5.3 — Go back to the Load balancers console. Select the load balancer name to see additional details. Find the DNS name for the load balancer created in Step 1. Choose the copy icon next to the A Record to copy it to the clipboard and then paste it into a web browser.
5.4 — A simple website will be shown in the browser. Keep choosing the refresh button—each time you do this, the load balancer sends your request to a different instance. You should see the instance-id change with each request. This is also known as round-robin load balancing and is the default setting.
5.5 — Spend some time playing around with your Auto Scaling group. You can simulate Spot Interruptions by simply selecting some running instances from the EC2 Instances console and terminating them. Your website will continue to work as long as you have some instances running. EC2 Auto Scaling will detect that the instances have failed or been terminated and will replace them with fresh instances and automatically add them back to the load balancer within a short period of time, while maintaining an even spread across all of the Availability Zones.

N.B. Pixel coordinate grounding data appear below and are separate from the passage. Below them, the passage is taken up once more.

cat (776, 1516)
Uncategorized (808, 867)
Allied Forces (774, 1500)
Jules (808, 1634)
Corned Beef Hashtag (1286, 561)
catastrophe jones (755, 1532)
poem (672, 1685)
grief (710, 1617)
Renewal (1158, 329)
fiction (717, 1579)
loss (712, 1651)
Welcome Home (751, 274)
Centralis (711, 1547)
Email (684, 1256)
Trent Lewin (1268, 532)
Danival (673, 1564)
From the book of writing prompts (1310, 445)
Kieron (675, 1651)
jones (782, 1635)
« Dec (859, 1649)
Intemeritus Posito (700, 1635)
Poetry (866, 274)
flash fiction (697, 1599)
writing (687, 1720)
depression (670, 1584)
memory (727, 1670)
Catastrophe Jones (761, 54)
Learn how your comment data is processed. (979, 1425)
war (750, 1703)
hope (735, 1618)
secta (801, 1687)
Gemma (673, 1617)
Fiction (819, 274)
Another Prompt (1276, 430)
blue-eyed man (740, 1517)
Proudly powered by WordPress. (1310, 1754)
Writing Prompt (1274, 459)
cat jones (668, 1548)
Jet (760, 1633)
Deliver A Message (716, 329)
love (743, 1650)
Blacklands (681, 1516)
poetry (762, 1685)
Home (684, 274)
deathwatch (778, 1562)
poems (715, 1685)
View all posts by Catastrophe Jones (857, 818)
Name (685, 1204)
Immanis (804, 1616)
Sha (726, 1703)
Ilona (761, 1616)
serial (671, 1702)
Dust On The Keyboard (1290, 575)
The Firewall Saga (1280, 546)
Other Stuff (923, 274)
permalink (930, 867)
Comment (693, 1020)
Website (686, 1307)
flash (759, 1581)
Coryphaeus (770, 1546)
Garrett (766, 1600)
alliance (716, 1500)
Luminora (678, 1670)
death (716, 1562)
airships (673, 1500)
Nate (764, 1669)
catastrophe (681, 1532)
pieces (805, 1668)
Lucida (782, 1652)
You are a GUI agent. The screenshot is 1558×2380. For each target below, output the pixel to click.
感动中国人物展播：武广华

What happens if you terminate all but one instance? How about if you terminate all of them? Give it try and observe how Auto Scaling responds. This is meant to illustrate how Auto Scaling works to keep your application running whenever instances are no longer available for any reason (such as human error)—not just an EC2 Spot interruption. Because we are using multiple Availability Zones and EC2 Spot pools and following diversification best practices, having all our EC2 Spot Instances interrupted simultaneously isn’t a concern.
Hint: Choose the gear settings icon in the upper right—scroll down through the Instance Attributes and choose Lifecycle. Choose Confirm. Note you can now see which instances are Spot easily by scrolling all the way to the right.
5.6 — Go back to the Auto Scaling groups console and review the Activity history to see all of the actions that have been taken, and why.
6.1 — Although the Amazon EC2 Spot Instances are typically 70% to 90% less than an On-Demand EC2 instance, it is still a good idea to clean up and delete resources once you have completed the tutorial. This is a quick and easy process.
6.2 — Delete the Auto Scaling group you created—this will automatically terminate any instances that it currently manages. Enter delete when asked to confirm. Within a few moments, the group will be fully deleted and will disappear from the console. Double-check the Instances console to be sure that nothing is still running.
6.3 — From the Load balancers console, delete the Load Balancer you created. Enter confirm when asked to confirm. Load balancer will disappear almost immediately once you confirm for deletion.
6.4 — Navigate to the Target groups console (right below the Load balancer console) and delete the Target group you created. It will disappear immediately after you confirm with Yes, delete.
6.5 — Finally, open the Launch templates console, located below the Instances console, and delete your launch template. Once you enter Delete to confirm, the template will disappear.
6.6 — You have finished cleaning up and should no longer be incurring any costs.
Congratulations!! You just learned how to create an Auto Scaling group using EC2 Spot Instances with launch templates. Auto Scaling with load balancing will keep your stateless, fault-tolerant workload such as a web application running even after some instances are interrupted or experience other issues. You also learned how to see the actions taken by Auto Scaling.